DATA IN THIS EXERCISE:
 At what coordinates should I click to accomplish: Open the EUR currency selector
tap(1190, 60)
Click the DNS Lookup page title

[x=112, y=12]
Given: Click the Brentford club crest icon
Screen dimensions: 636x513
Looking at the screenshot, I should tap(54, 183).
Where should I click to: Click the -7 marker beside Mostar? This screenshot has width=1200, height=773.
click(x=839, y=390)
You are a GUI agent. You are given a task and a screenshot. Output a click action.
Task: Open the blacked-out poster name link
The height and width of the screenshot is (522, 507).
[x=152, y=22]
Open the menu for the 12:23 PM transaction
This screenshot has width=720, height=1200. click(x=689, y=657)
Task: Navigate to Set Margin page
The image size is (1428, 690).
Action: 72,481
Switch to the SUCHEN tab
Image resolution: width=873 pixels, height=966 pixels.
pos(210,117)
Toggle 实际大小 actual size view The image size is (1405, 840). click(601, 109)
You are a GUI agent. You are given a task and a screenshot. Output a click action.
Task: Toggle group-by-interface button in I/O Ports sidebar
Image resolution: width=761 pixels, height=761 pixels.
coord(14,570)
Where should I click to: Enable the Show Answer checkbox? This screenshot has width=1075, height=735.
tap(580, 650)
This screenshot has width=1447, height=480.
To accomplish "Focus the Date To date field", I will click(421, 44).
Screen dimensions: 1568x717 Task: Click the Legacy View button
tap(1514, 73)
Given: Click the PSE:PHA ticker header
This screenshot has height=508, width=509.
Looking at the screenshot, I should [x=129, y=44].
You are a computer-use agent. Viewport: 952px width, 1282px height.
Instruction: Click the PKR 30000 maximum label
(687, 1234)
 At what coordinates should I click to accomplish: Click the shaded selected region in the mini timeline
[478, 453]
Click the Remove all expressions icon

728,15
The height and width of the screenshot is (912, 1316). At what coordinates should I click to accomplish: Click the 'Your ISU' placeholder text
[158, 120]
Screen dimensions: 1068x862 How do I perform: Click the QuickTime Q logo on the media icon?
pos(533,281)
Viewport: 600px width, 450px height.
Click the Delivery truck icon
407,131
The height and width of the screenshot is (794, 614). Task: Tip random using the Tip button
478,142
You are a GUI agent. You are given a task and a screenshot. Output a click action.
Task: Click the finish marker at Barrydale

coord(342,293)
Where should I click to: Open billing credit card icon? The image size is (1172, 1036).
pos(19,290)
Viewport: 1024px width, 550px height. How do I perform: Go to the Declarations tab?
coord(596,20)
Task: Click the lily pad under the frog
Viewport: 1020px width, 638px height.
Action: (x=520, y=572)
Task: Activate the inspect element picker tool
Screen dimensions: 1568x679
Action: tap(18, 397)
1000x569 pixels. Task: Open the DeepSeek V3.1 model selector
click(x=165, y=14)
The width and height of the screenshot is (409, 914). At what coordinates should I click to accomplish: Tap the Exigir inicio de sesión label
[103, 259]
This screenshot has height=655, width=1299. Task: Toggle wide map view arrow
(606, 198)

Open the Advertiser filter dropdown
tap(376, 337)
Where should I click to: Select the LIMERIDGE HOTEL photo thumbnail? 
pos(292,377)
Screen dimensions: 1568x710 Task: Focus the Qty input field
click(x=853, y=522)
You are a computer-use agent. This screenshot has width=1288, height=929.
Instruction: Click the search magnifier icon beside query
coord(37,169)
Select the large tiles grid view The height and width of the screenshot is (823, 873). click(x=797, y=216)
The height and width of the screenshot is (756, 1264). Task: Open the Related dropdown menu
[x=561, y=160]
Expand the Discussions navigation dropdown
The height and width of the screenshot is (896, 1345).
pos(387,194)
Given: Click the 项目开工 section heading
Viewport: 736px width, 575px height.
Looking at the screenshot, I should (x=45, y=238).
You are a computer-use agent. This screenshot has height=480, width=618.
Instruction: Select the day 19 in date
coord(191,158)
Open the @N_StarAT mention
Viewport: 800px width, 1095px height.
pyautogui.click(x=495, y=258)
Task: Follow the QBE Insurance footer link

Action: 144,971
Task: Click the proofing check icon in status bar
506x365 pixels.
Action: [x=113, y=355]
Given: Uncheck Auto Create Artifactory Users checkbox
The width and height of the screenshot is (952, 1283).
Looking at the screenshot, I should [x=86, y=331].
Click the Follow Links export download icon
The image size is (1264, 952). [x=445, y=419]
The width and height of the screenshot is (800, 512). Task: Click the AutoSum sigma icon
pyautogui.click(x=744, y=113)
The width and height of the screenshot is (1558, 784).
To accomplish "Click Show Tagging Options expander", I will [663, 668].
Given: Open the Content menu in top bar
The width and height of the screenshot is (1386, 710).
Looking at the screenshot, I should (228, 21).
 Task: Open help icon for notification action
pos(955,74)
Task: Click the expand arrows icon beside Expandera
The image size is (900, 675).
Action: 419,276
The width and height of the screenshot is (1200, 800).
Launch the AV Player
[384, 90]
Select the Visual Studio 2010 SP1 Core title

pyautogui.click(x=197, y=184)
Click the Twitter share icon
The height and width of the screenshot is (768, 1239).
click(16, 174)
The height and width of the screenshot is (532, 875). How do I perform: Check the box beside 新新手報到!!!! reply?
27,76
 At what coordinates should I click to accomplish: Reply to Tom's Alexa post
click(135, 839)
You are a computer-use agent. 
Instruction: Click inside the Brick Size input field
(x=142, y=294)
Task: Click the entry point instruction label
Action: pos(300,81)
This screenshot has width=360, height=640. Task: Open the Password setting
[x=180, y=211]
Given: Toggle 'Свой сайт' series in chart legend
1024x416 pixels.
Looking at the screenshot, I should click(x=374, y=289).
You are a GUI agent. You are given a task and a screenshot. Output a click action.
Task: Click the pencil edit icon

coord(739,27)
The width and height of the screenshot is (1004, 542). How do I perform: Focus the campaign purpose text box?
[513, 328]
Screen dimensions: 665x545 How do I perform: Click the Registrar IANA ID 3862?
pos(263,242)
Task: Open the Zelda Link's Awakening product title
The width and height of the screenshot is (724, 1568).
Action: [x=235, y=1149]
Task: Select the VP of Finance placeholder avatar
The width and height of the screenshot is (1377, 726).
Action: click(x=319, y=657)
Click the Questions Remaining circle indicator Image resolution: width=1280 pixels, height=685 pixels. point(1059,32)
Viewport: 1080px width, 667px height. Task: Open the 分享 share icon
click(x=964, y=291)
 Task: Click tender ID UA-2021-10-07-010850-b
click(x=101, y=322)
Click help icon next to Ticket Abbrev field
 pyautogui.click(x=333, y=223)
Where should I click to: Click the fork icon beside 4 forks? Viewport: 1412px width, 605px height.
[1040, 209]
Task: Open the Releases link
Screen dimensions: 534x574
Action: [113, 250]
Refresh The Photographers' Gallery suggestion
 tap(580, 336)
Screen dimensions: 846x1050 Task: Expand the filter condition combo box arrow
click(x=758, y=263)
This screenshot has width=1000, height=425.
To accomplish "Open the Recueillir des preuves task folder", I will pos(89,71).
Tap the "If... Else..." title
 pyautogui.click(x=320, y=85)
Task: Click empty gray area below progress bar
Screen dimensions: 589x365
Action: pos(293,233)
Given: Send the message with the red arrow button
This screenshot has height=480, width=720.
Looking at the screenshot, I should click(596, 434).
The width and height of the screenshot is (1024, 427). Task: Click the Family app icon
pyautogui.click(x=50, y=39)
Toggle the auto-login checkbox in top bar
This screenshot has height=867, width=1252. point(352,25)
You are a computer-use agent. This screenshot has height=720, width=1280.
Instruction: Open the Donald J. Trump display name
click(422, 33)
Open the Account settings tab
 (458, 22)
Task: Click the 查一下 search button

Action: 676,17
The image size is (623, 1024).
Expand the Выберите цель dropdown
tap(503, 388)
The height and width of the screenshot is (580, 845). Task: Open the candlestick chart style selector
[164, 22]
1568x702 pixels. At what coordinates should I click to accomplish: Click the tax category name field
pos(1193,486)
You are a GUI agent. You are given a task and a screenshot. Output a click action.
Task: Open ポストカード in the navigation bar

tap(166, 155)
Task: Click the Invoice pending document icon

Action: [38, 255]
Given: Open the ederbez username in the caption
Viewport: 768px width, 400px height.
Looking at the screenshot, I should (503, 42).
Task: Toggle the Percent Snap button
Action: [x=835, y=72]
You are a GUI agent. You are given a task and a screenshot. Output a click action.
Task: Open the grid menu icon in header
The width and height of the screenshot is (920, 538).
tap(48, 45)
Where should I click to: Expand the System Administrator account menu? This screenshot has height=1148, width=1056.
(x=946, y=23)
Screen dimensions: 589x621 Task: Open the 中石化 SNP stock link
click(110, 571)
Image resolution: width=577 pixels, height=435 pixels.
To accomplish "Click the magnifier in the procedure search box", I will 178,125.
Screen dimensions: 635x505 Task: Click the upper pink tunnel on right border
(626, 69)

TRY IT:
Word search in the records above: please count the lines holding "header" and state the count alone.

RESPONSE FOR THIS EXERCISE:
2